Leaders of the 10-member Association of Southeast Asians (ASEAN) gather in the Cambodian capital two days after by-elections in Burma saw opposition leader Aung San Suu Kyi win her first seat in parliament.

Election monitors from Cambodia, which holds the ASEAN chair, have declared Sunday's vote free and fair, and urged the international community to lift sanctions imposed over the Burma military's long record of rights abuses.

ASEAN foreign ministers applauded the "orderly" conduct of the polls during talks in Phnom Penh on Monday, setting the stage for a strong endorsement from the bloc's leaders at the conclusion of the two-day summit.

Surin Pitsuwan, ASEAN's secretary-general, said the vote should contribute to the "reintegration of Myanmar into the global community", a reference to the possible lifting of Western sanctions.

Indonesian Foreign Minister Marty Natalegawa welcomed the by-elections as "an opportunity for Myanmar to make the reform process even more irreversible".

Philippine Foreign Secretary Albert del Rosario said they were a "vindication of the global community that believed that Myanmar could pursue this democratisation track effectively".

Burma's poor human rights record and iron-fisted suppression of political dissent have often hijacked ASEAN gatherings in the past, much to the embarrassment of more democratic member-states.

But over the past 12 months the country's quasi-civilian government, led by President Thein Sein, has freed hundreds of political prisoners, eased media restrictions and welcomed the opposition back to the political fold.

At the last ASEAN summit in November, the country was rewarded for its efforts by being promised the bloc's chairmanship in 2014. Myanmar is eager too to win greater foreign investment with the prospect of sanctions being lifted.

ASEAN comprises Brunei, Cambodia, Indonesia, Laos, Malaysia, Burma, the Philippines, Singapore, Thailand and Vietnam -- a grouping of nearly 600 million people from disparate economic and political systems.

North Korea's planned rocket launch -- described by Pyongyang as a bid to send a satellite into orbit but condemned by the United States and its allies as a thinly disguised missile test -- is also looming over the summit.

Del Rosario said the ASEAN foreign ministers spoke with one voice against the nuclear-armed North's launch plans.

The Philippines -- which lies beneath the rocket's proposed flight path -- has lodged formal protests with Pyongyang's representatives at the United Nations, in China and at ASEAN.

"I think the countries that spoke on the topic... were all of the opinion that we should be discouraging (North Korea) from undertaking that launch," Del Rosario said after the foreign ministers' meeting on Monday.
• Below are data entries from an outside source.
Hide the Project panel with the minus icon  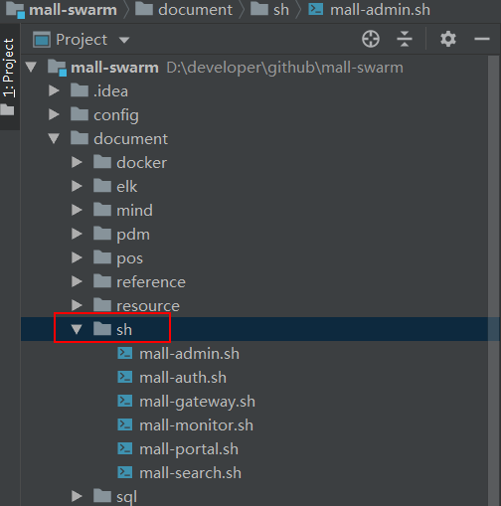click(482, 39)
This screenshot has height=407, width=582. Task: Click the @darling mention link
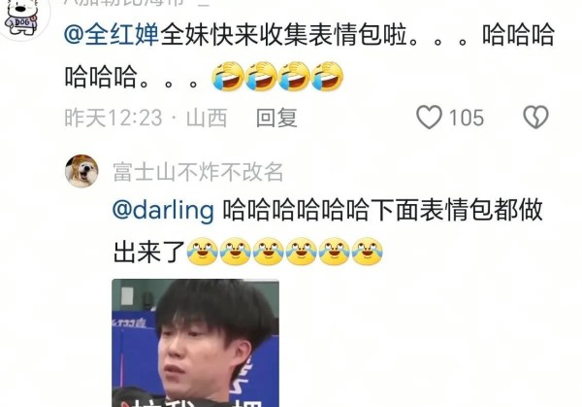pyautogui.click(x=163, y=210)
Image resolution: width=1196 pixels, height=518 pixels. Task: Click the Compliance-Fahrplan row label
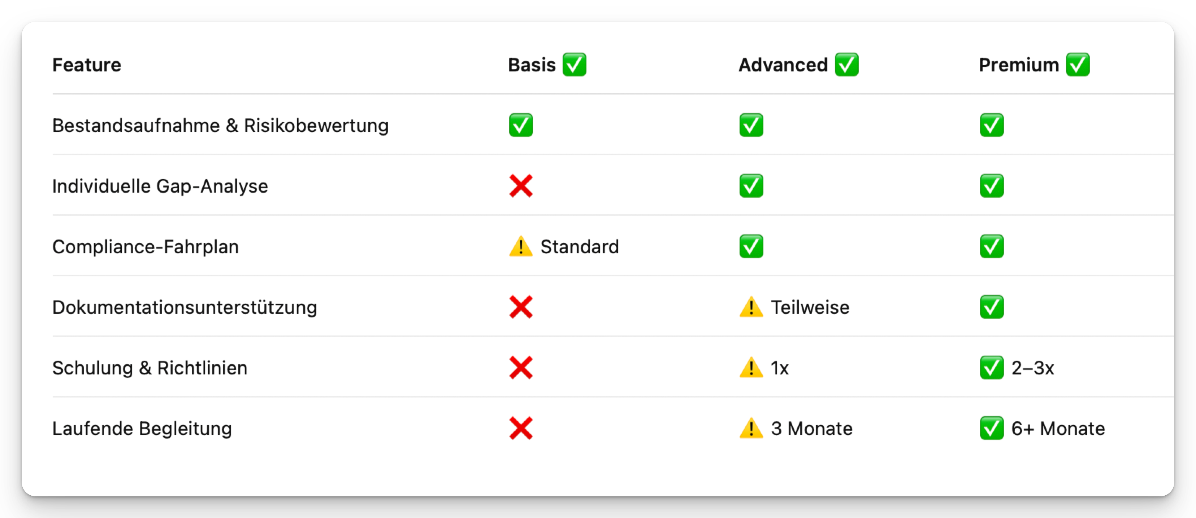tap(145, 247)
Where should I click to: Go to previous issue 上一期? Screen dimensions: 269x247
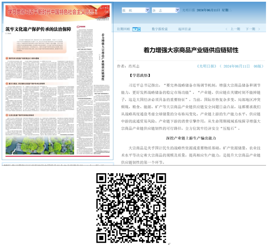pos(235,29)
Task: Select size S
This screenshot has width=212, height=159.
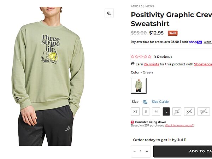Action: click(146, 111)
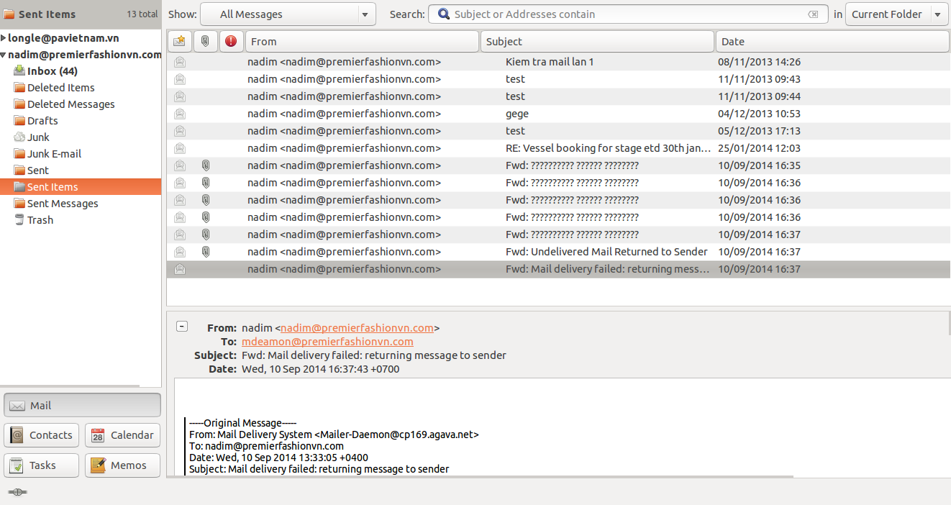Click the Inbox folder icon

pos(19,71)
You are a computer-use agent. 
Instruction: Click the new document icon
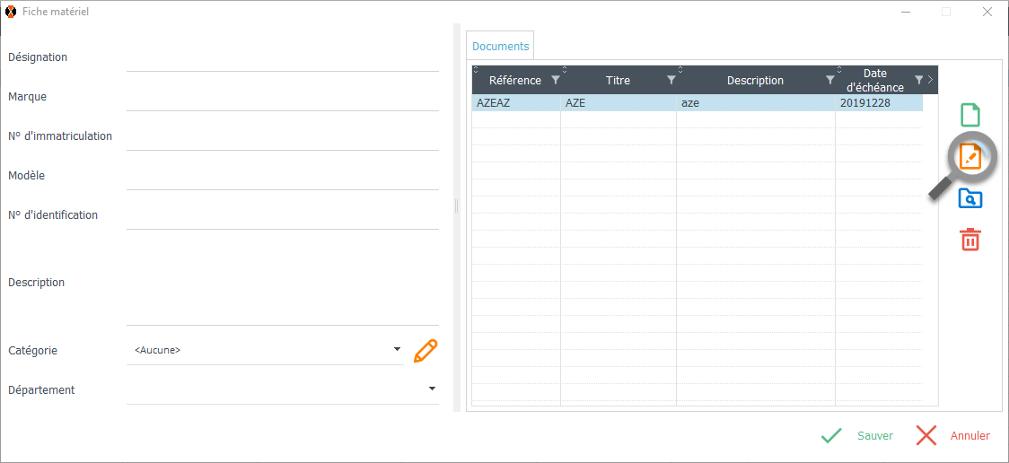pyautogui.click(x=970, y=115)
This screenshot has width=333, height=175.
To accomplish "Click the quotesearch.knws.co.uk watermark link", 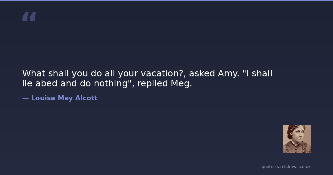I will (x=286, y=167).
Regional tensions with China over disputed islands in the South China Sea are another vexing issue for the ASEAN leaders, diplomats said.

China has competing territorial claims in the sea with ASEAN members the Philippines, Vietnam, Malaysia and Brunei. The United States says it has a "national interest" in keeping the vital trade route open to shipping.

The sea is a conduit for more than one-third of the world's maritime trade and half its traffic in oil and gas, and major petroleum deposits are believed to lie below the seabed.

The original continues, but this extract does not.